(Saved data entries)
++++++

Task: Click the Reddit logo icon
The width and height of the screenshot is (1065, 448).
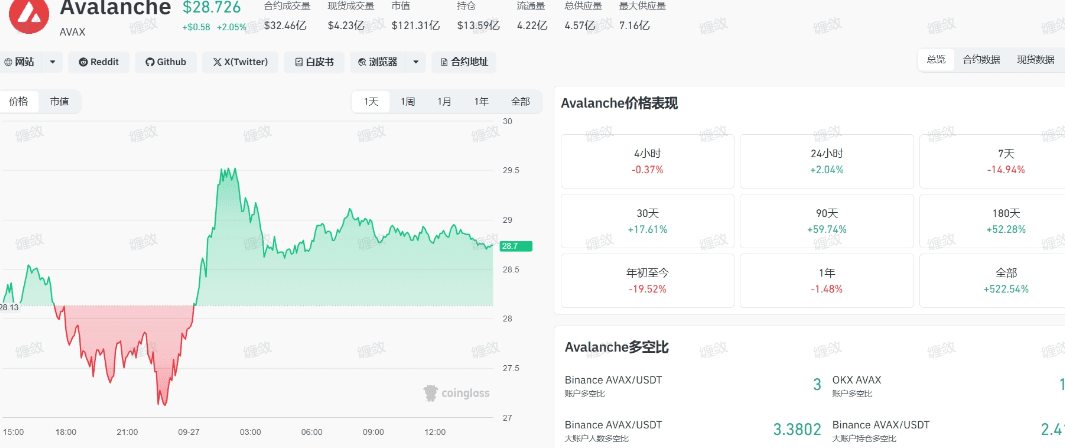Action: click(83, 62)
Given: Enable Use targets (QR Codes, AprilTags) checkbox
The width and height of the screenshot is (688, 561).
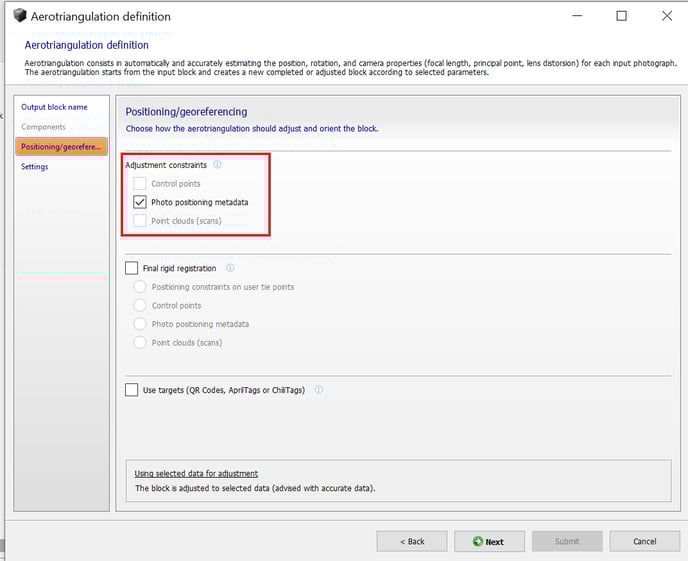Looking at the screenshot, I should pos(132,390).
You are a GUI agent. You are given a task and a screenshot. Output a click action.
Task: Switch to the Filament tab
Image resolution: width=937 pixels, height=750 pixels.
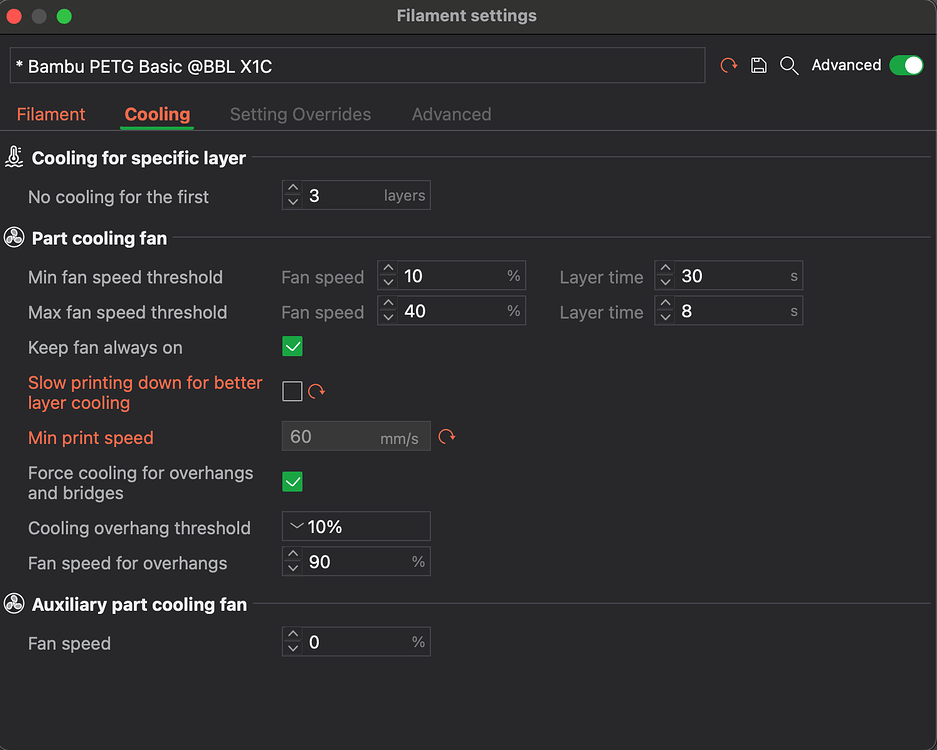[x=51, y=114]
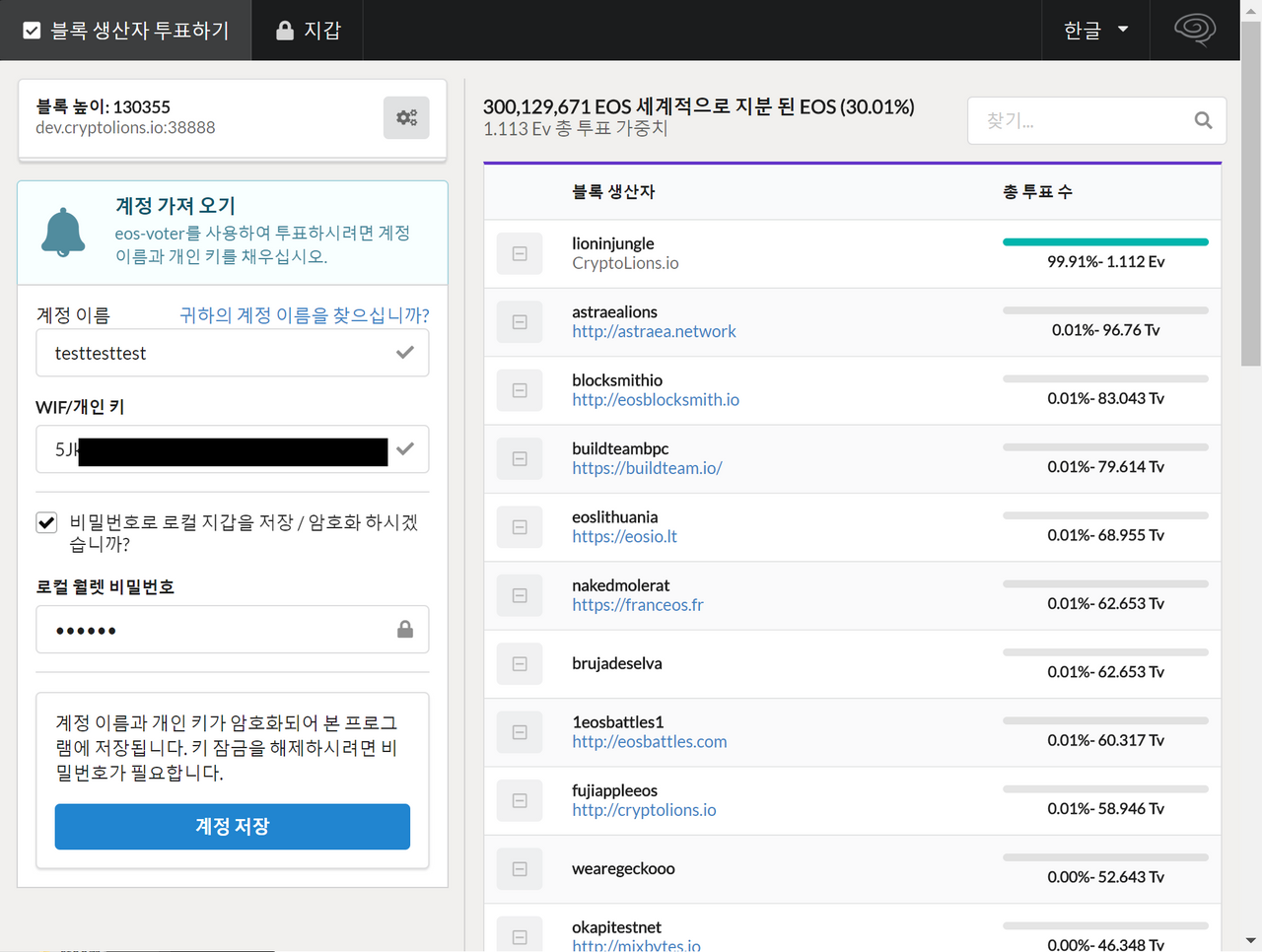Open the 'find your account name' link
The width and height of the screenshot is (1262, 952).
click(304, 315)
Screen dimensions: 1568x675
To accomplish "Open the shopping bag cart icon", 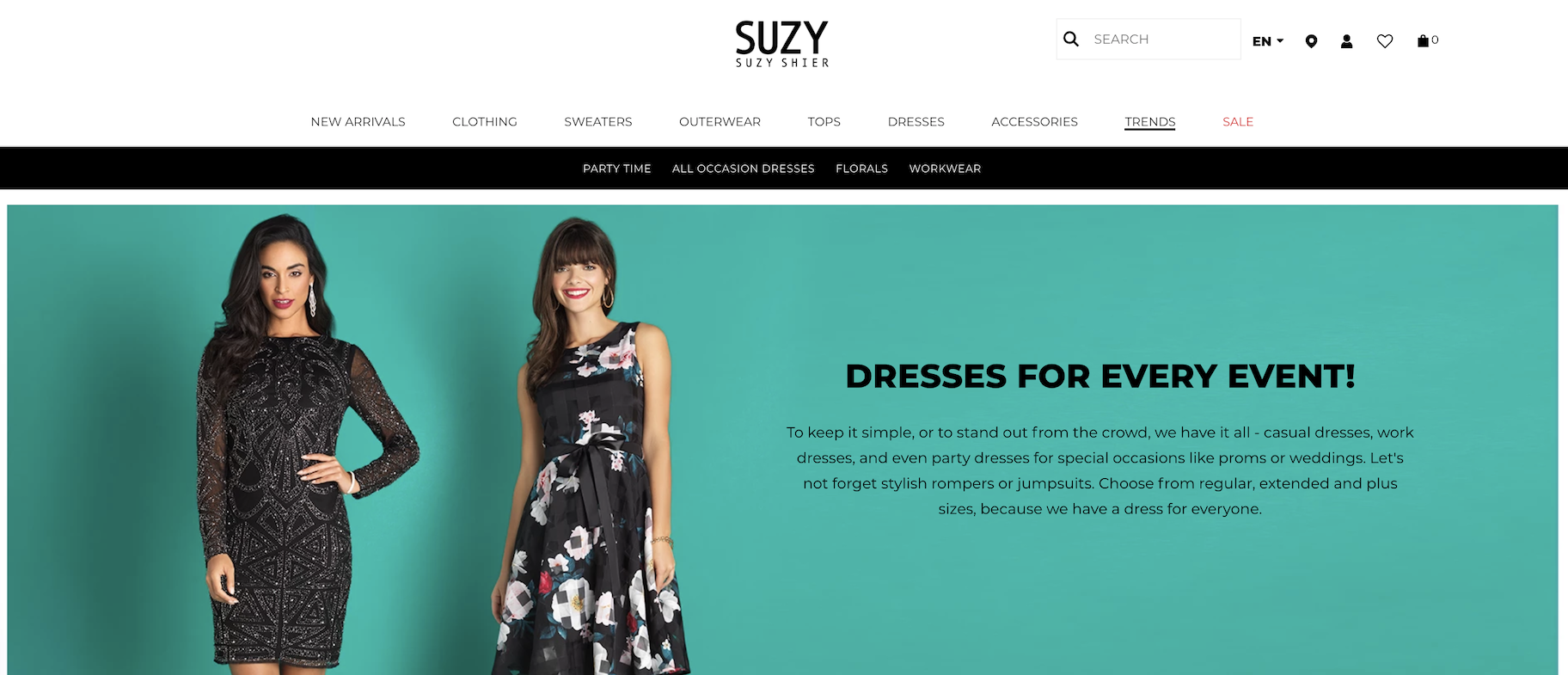I will tap(1427, 40).
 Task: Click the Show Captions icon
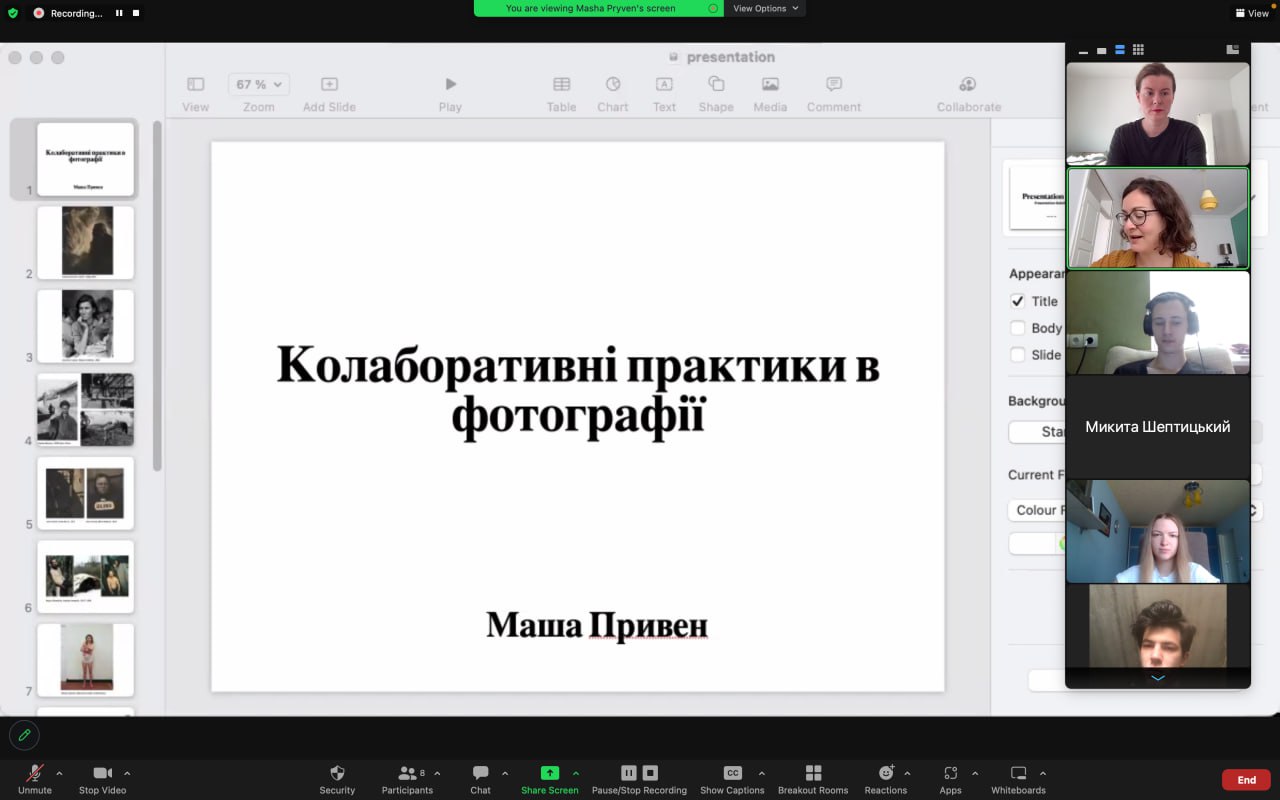click(x=732, y=773)
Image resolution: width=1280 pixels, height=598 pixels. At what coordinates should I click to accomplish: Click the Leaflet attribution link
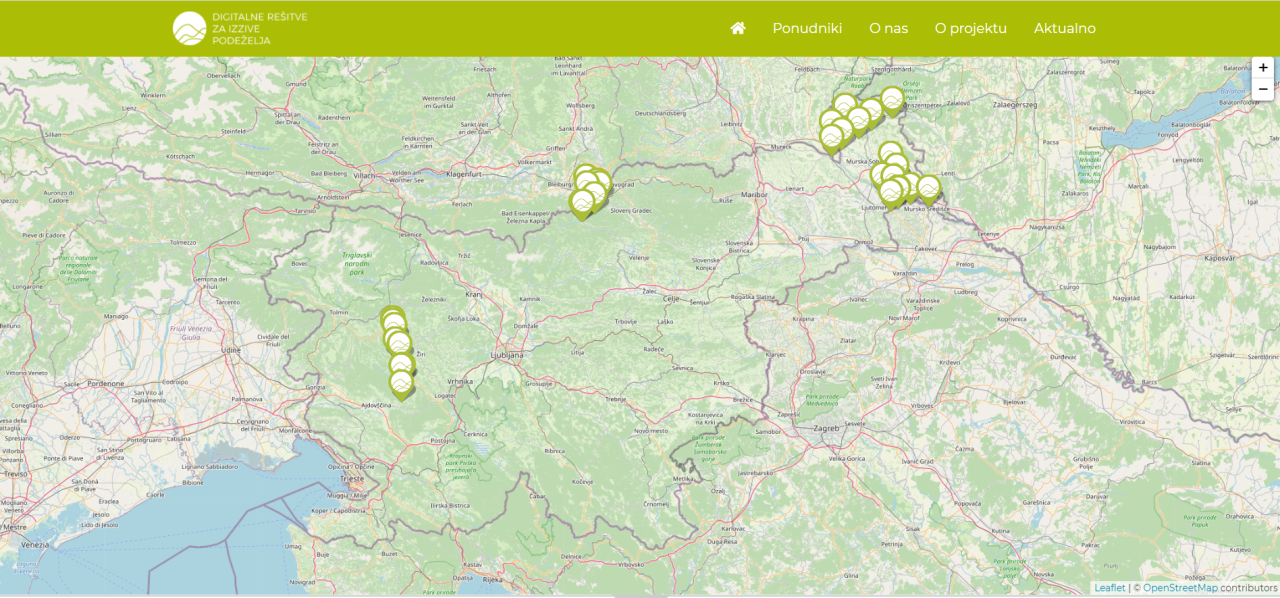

++++++

* What to produce: Pictures excluded, repeat the records exactly from their opening line through the line containing "Task: Switch to the Filament tab".

* Task solution:
Task: Click the Reddit logo icon
The width and height of the screenshot is (1065, 448).
Action: click(83, 62)
Given: Enable Use targets (QR Codes, AprilTags) checkbox
The width and height of the screenshot is (688, 561).
Looking at the screenshot, I should pos(132,390).
You are a GUI agent. You are given a task and a screenshot. Output a click action.
Task: Switch to the Filament tab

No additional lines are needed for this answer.